THE RECORDS:
-.-.-

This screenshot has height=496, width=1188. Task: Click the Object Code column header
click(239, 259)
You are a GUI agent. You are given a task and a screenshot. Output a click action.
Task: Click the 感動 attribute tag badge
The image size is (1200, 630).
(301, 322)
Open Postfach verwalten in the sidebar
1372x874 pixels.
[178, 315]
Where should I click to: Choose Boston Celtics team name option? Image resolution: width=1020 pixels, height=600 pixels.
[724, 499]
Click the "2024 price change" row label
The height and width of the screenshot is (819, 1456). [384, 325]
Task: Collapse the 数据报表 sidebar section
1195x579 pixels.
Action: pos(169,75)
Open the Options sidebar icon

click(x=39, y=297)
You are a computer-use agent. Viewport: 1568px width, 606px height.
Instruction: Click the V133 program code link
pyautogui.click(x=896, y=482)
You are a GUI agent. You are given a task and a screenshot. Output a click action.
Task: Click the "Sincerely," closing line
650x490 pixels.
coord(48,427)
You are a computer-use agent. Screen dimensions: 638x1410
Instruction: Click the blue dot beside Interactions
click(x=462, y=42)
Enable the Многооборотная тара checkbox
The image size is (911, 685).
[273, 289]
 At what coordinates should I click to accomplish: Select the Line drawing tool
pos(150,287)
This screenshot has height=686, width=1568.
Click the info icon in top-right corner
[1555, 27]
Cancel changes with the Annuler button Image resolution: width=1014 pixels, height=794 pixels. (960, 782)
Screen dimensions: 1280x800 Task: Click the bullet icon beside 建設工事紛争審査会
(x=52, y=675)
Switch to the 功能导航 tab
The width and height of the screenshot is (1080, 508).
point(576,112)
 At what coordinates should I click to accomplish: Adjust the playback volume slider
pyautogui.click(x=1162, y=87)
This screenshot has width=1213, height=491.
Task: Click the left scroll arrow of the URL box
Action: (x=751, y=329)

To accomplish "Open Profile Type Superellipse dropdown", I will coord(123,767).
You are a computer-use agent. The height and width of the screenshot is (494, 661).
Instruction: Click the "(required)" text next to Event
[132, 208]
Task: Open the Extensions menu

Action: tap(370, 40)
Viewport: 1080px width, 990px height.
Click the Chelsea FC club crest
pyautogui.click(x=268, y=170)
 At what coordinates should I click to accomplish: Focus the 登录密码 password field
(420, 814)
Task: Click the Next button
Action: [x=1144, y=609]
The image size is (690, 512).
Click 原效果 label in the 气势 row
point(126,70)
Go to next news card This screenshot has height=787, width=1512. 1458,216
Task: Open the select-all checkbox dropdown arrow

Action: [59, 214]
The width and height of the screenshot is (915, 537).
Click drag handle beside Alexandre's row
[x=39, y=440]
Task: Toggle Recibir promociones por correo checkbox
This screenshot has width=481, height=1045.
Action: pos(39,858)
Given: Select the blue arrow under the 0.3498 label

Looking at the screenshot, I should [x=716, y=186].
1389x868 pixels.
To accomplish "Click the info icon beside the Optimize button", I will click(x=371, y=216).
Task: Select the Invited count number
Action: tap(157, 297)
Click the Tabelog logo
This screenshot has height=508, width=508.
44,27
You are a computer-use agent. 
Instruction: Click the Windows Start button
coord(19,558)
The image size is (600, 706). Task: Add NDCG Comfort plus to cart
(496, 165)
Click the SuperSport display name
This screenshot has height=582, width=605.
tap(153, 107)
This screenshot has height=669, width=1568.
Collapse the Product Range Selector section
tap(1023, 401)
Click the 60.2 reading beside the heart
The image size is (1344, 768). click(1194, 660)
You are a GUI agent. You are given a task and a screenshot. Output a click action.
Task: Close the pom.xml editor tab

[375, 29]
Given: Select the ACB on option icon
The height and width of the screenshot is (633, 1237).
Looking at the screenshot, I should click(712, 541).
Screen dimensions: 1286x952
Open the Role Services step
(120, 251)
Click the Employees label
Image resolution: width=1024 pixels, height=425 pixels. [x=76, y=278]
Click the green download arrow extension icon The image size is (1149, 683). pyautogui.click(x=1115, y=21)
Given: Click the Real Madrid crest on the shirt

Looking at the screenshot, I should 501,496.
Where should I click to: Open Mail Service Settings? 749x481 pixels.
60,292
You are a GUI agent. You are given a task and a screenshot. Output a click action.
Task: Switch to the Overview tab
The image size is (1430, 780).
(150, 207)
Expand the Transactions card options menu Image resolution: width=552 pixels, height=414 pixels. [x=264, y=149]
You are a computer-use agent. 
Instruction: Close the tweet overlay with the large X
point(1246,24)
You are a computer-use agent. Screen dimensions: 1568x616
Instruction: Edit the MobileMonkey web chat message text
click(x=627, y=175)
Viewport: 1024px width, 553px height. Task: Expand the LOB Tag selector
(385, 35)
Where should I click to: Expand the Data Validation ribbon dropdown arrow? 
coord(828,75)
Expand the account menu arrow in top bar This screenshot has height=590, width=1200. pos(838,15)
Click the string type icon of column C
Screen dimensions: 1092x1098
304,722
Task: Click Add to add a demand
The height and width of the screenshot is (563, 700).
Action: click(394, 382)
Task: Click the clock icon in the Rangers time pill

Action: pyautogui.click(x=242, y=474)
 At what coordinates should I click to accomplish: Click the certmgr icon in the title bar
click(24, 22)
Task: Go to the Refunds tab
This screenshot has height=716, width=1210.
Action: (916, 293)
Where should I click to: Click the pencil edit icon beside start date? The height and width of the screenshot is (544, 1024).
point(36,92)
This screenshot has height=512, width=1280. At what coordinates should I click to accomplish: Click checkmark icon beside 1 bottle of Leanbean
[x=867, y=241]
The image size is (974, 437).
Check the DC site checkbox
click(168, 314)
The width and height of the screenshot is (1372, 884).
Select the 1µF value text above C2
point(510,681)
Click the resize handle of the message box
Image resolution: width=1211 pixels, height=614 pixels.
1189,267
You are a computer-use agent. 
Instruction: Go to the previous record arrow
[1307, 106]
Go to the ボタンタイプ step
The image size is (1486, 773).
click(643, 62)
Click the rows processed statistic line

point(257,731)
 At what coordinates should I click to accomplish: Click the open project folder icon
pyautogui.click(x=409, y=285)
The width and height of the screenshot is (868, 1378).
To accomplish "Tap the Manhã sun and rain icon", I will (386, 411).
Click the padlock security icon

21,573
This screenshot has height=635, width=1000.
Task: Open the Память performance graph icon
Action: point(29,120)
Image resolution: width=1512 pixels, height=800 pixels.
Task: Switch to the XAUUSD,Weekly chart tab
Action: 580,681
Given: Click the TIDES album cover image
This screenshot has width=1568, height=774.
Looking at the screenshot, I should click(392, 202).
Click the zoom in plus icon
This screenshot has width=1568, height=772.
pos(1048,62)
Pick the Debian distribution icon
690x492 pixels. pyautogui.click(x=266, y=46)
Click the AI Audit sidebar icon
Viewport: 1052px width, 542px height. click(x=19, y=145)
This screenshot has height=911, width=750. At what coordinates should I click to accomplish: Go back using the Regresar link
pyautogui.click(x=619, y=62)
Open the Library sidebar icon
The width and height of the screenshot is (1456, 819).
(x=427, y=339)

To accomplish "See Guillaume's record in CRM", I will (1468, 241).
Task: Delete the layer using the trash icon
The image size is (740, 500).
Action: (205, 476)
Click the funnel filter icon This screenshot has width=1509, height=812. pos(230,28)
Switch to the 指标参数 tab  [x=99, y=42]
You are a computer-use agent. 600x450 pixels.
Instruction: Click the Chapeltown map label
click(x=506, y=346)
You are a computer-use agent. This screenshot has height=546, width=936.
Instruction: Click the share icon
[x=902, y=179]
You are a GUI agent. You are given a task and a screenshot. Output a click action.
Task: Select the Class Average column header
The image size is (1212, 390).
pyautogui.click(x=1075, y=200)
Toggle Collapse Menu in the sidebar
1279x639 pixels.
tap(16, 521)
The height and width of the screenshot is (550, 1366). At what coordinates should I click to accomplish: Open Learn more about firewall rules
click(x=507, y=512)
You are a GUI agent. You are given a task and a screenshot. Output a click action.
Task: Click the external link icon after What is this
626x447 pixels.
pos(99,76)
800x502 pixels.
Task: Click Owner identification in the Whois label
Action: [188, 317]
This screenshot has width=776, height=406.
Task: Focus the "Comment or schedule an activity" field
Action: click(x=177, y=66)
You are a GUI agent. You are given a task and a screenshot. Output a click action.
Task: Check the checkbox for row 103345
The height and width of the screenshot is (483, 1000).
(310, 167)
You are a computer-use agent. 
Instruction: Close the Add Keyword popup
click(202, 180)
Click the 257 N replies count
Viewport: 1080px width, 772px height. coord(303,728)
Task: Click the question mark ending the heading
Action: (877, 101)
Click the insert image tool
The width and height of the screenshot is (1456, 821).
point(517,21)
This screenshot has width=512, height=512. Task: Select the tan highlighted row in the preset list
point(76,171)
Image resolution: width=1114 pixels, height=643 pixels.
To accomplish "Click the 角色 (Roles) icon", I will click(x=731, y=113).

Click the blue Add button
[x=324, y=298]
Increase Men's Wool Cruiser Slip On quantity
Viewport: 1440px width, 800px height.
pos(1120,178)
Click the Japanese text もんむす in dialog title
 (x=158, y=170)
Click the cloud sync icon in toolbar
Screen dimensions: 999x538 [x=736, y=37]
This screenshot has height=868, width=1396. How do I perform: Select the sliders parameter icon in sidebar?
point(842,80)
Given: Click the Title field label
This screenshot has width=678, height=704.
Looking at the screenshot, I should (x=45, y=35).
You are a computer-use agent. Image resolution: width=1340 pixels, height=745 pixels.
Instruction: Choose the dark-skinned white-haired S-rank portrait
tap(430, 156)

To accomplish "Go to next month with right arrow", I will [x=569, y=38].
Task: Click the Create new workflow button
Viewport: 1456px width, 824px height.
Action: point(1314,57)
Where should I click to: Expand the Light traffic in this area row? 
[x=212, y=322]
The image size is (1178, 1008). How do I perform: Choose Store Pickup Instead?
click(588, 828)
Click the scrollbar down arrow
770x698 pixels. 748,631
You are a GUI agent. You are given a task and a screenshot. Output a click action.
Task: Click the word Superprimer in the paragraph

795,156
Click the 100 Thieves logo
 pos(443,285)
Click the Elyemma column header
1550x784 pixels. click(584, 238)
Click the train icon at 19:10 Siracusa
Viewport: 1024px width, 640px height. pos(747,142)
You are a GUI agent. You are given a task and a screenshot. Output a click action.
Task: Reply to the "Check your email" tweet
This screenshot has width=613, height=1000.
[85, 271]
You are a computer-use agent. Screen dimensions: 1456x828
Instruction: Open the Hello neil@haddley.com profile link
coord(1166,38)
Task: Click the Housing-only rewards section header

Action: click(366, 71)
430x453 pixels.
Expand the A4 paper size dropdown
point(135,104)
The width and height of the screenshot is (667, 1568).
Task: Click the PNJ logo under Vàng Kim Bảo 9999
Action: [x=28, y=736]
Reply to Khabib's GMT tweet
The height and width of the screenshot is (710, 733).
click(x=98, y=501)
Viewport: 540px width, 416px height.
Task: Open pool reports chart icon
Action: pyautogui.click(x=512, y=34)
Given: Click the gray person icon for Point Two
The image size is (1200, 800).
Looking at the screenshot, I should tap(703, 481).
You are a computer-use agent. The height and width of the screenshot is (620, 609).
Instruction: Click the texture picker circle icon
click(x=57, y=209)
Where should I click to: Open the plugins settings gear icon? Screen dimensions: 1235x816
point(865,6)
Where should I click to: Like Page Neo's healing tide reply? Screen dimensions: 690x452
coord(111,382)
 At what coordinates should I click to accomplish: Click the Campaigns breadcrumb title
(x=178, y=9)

-.-.-

Where in the listing does the string "Toggle" appear? Copy every line that has it.

SOLUTION TO THE PROBLEM:
Task: Toggle Recibir promociones por correo checkbox
Toggle Collapse Menu in the sidebar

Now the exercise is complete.